Writing in books

Writing in books from Jonathan Michels on Vimeo.

This story was originally published at reesenews.org.

You check out a library book or borrow a book from a friend. When you crack open the pages, you see underlining, maybe even highlighting.

Words are written in the margins of the book, too.

You’re annoyed, outraged and intrigued.

In past centuries, sellers bleached their books to remove the markings from the pages of their books. In the 19th century, many people considered writing in books taboo.

This is in sharp contrast to how people view book annotations today, said Claudia Funke, the rare book curator for the Wilson Round Library.

Book annotations, or marginalia as it’s called in academia because the notes are often written in the margins, are becoming sought after by book collectors and studied by academics.

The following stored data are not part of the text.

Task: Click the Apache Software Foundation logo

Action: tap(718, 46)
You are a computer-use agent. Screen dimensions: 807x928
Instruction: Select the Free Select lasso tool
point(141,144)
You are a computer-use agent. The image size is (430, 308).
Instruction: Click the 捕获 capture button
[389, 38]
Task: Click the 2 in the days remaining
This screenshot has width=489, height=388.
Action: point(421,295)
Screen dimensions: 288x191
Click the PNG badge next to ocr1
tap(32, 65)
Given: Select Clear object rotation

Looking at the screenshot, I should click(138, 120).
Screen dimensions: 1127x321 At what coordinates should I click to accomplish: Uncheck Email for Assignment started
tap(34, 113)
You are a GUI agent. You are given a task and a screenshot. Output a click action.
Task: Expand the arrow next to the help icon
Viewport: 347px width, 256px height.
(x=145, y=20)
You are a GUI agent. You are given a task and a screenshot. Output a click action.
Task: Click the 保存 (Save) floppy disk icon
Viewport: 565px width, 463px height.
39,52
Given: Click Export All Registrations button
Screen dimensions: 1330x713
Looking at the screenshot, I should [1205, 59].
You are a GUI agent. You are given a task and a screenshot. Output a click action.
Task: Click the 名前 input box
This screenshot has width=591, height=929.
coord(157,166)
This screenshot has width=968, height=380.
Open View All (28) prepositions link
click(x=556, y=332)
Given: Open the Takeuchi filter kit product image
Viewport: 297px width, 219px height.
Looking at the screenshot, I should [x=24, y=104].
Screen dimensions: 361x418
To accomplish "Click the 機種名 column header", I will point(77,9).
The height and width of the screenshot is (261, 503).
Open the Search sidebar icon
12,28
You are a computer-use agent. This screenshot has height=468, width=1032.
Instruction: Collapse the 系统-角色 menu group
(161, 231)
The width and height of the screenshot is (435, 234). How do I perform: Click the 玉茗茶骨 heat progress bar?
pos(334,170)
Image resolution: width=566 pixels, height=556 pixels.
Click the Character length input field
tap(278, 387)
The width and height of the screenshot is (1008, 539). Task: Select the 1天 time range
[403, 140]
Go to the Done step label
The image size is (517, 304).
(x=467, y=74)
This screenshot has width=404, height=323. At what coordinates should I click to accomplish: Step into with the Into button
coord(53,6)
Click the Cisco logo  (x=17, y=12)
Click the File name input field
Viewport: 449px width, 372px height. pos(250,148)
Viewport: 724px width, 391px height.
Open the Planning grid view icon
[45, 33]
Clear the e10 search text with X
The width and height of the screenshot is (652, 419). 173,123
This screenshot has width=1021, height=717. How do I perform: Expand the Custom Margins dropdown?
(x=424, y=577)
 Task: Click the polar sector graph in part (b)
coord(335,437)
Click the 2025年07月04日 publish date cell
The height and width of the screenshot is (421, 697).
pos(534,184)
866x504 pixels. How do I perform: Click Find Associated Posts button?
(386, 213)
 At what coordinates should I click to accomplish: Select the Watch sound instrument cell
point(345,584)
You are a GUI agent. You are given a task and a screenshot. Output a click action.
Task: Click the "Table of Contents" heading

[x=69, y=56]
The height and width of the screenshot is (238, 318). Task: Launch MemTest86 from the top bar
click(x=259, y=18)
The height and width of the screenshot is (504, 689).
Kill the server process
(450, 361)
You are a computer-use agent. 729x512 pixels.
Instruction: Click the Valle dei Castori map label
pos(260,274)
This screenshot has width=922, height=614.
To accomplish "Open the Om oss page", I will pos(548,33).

“It’s a general feeling in academia that no text is really static,” Funke said. “No text has a meaning that stays the same.”

While reading a book might seem like a private experience, writing in books provides future generations with the ability of seeing how a book was perceived like few things can, she said.

However, scribbles don’t bring warm feelings to all. The kinds of annotations that readers encounter at Davis Library are usually mundane study notes accompanied by crude highlighting and underlining, said Andrew Hart, the preservation librarian at Davis.

“It’s something that the next reader may not find as profound or interesting and may not appreciate in the way that the person who wrote it did,” Hart said.